As with validity, there's no (good) criteria for "reliable" versus "unreliable". There are some folks out there who try to establish "benchmarks" for what good reliability numbers are, but I favor a subjective judgment that weighs the various sources of evidence.
### Increasing Reliability
So, let's say you develop your measure of the construct of interest and you're super excited to make world-changing discoveries.
Theeeen you compute reliability. And it sucks.
Oops.
What now?
Fortunately, it's pretty easy to increase a measure's reliability. All you do is make the measure longer. Maybe your measure of depression is 10 items. Make it 20. Maybe you measure the age of a fossil with 5 samples. Make it 10. Maybe you measure acceleration by dropping 10 bowling balls off of a skyscraper. Drop 20.
Why does that work?
Let me put it this way. Say you're going on a date with a fella for the first time. You, obviously, want to know if this guy is a creep. After one date, perhaps you start to think this guy's quite swell; he makes you laugh, he's complimentary, and he smells like daisies. But, you can't assess his reliability yet. Is he always this way? Or is he putting on a good show.
Now, on the second date, he's not as funny, doesn't compliment you nearly as much, and he smells like Old Spice instead of daisies. Lame. So, maybe he's no Prince Charmain, but worth a third date.
And a fourth.
And a fifth.
Now, 50 years and thousands of dates later, that dude's your husband. After so many dates, you have a pretty good idea of whether this person's swell. Why? Because you have "measured" that person for decades.
It's the same with our measures of constructs.

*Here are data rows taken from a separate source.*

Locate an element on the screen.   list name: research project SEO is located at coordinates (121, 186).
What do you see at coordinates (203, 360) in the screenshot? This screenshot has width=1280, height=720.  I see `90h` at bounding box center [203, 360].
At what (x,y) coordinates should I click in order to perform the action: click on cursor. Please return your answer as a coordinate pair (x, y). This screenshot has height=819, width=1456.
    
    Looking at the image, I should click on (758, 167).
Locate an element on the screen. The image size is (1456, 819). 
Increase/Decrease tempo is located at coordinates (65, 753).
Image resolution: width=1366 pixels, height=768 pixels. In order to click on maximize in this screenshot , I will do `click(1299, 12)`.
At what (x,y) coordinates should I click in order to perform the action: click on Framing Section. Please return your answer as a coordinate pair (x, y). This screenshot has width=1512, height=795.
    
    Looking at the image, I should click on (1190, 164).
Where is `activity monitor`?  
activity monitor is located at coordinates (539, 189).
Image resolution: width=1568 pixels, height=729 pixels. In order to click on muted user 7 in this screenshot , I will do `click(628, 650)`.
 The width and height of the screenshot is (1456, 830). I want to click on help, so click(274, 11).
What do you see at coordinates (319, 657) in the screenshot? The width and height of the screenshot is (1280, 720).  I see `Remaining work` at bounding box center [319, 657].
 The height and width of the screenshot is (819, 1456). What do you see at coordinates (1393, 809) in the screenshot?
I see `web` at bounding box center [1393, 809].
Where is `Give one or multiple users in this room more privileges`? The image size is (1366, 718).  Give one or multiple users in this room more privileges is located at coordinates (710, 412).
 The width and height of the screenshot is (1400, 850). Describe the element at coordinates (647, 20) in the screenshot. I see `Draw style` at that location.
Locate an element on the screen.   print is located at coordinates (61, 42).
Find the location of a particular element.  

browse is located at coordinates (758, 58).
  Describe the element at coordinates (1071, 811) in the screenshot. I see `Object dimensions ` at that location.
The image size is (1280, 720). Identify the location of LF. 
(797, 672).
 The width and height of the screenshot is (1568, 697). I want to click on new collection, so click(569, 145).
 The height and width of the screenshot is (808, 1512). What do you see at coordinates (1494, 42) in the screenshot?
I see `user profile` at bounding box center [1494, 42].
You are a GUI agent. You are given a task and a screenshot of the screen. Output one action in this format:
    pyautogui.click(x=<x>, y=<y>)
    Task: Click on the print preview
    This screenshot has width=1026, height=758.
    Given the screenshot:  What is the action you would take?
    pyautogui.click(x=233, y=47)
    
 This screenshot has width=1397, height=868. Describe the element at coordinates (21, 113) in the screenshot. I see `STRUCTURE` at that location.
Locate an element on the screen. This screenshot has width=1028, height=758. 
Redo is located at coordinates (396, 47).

Say you compute someone's depression score using a measure with only five items. You'd be far less confident in their score than if you had 1,000 items. (Although having people complete 1,000 items is cruel. And it might induce depression.) If you measure the age of a fossil 50 times (and average the age estimate), you can be pretty confident that average score is much more reliable than if you only measured 5 times.
In short, when we have lots of items (or lots of measurements), we can become increasingly certain about our scores.
## Variable types
### Predictor versus Outcome Variables
One critical skill you need to develop is the ability to distinguish predictor versus outcome variables. Why? Because eventually, we will have to *explicitly* tell our statistics software which variable (or variables) is the predictor, and which is the outcome.
The outcome variable is the variable that is influenced by the predictor variable. The predictor variable is the variable that is either (1) manipulated directly by the experimenter (when this happens, we often call it an "independent variable"), or (2) posited by the researcher to have an influence on the dependent variable.
Another way to think of it is the outcome variable is the *effect* while the predictor variable is the *cause*. (Some statisticians are quite ready to pounce on that statement. "Correlation is not causation!" they'll say. Just chill, ya'll, then read the note below). Or, the *predictor* comes *before* the *outcome*.
When trying to decide which is which, consider these questions:
* Are you trying to predict a future value? If so, that variable you're trying to predict is the outcome. The variable(s) you use to make that predictor are the predictors.
* Are you trying to see what happens to a variable after you introduce a change in the environment? The change in the environment is the predictor, the "what happens" is the outcome.
* Does one variable come before the other? If so, the variable that comes first is the predictor and the varaible that comes after is the outcome.